* _Excerpt provided_
------------------------------------------------

This Sunday at MetLife, the Jets rookie quarterback won’t be staring at a contemporary on the other sideline. He’ll be staring at the GOAT.

Tom Brady.

The bar raises dramatically for Wilson and the Jets, who are coming off of their feel-good, get-well win over the woeful Jaguars and Lawrence this past Sunday.

Brady and Buccaneers, who are 11-4, NFC South division champions and seeking to repeat as Super Bowl champions, play the Jets, who are 4-11 and seeking more signs of development from their rookie quarterback.

To say this is a step up in competition for Wilson and the Jets going from Lawrence and the Jags to Brady and the Bucs is as obvious as pointing out that Tampa Bay receiver Antonio Brown has had a few off-the-field incidents during his otherwise stellar NFL career.

There hasn’t been a lot to keep the interest of the Jets fan this season — other than watching Wilson’s development. That took an unfortunate pause for the four games Wilson missed with a knee injury, but he’s been back for five games and has looked like a better quarterback, throwing only two interceptions in those games (none in the last three) since returning from his injury.

The problem, though, is that Wilson hasn’t been producing enough touchdowns, throwing for three of them and rushing for four others in the past five games.

Zach Wilson and Tom Brady
Zach Wilson and Tom Brady
N.Y. Post: Charles Wenzelberg; AP

Baby steps, though.

Wilson was the better quarterback this past Sunday when matched up with Lawrence, who threw for more yards than Wilson did, but Wilson ran for 91 yards, including his electric 52-yard scoring jaunt, and made key throws when he needed them.

Wilson will not win Sunday’s game against Brady and the Bucs throwing for the 102 yards he had against the Jaguars. He and the Jets will need more.

Consider this: Brady enters the game having thrown 37 TD passes and for 4,580 yards this season and averages a league-high 305.2 passing yards per game.

Then this: The Buccaneers average 29.5 points per game this season, second most in the NFL.

And this: Wilson doesn’t have a single 300-yard passing game, averages 183 passing yards per game and has thrown seven TD passes in 11 games.

Seven TD passes is a pedestrian two-game total for Brady.

Wilson and the Jets are playing with house money anyway in what always has been a developmental season, so Sunday against Brady should, at its very least, be a great measuring-stick learning experience for Wilson, who’s studied Brady on tape.

Wilson revealed this month that he watched film of Brady before the Jets played the Eagles on Dec. 5 in an effort to pick up tips on how Brady worked against the Eagles defense when he played them earlier in the season.

------------------------------------------------

* _Records provided_
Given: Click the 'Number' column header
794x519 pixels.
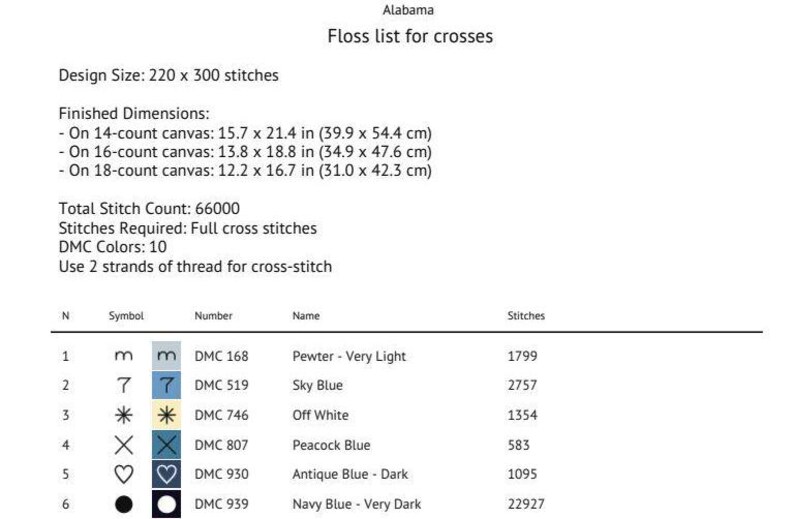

------------------------------------------------

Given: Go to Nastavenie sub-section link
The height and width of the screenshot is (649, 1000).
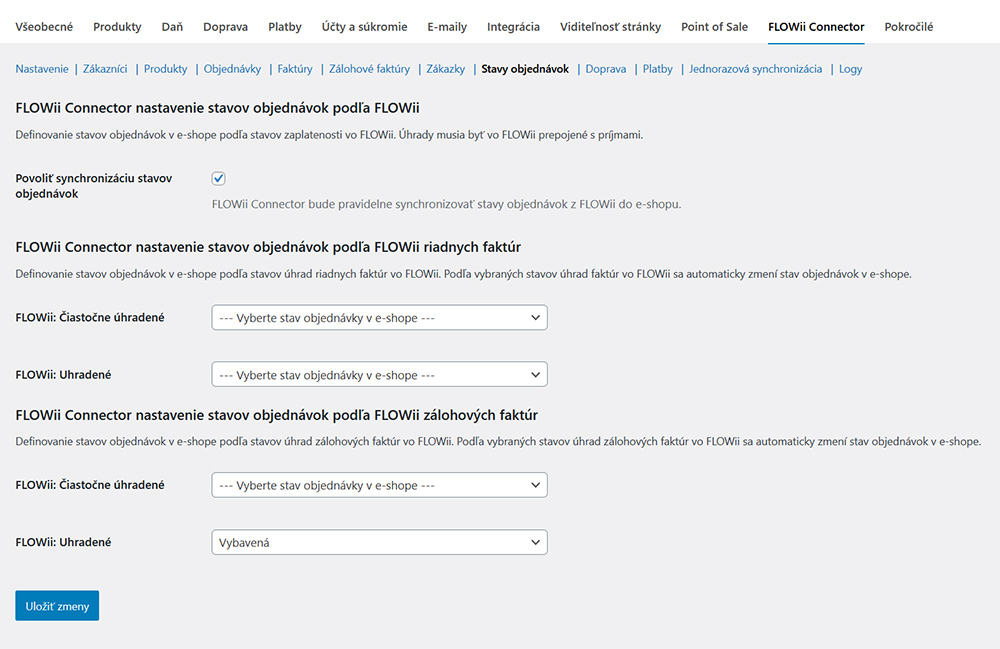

------------------------------------------------

* _Instructions for the task_
From the preview of the Jets game against Tom Brady, extract everything from "Wilson will not" down to "Brady on tape.". The records have no connection to the text.

* _Solved problem_
Wilson will not win Sunday’s game against Brady and the Bucs throwing for the 102 yards he had against the Jaguars. He and the Jets will need more.

Consider this: Brady enters the game having thrown 37 TD passes and for 4,580 yards this season and averages a league-high 305.2 passing yards per game.

Then this: The Buccaneers average 29.5 points per game this season, second most in the NFL.

And this: Wilson doesn’t have a single 300-yard passing game, averages 183 passing yards per game and has thrown seven TD passes in 11 games.

Seven TD passes is a pedestrian two-game total for Brady.

Wilson and the Jets are playing with house money anyway in what always has been a developmental season, so Sunday against Brady should, at its very least, be a great measuring-stick learning experience for Wilson, who’s studied Brady on tape.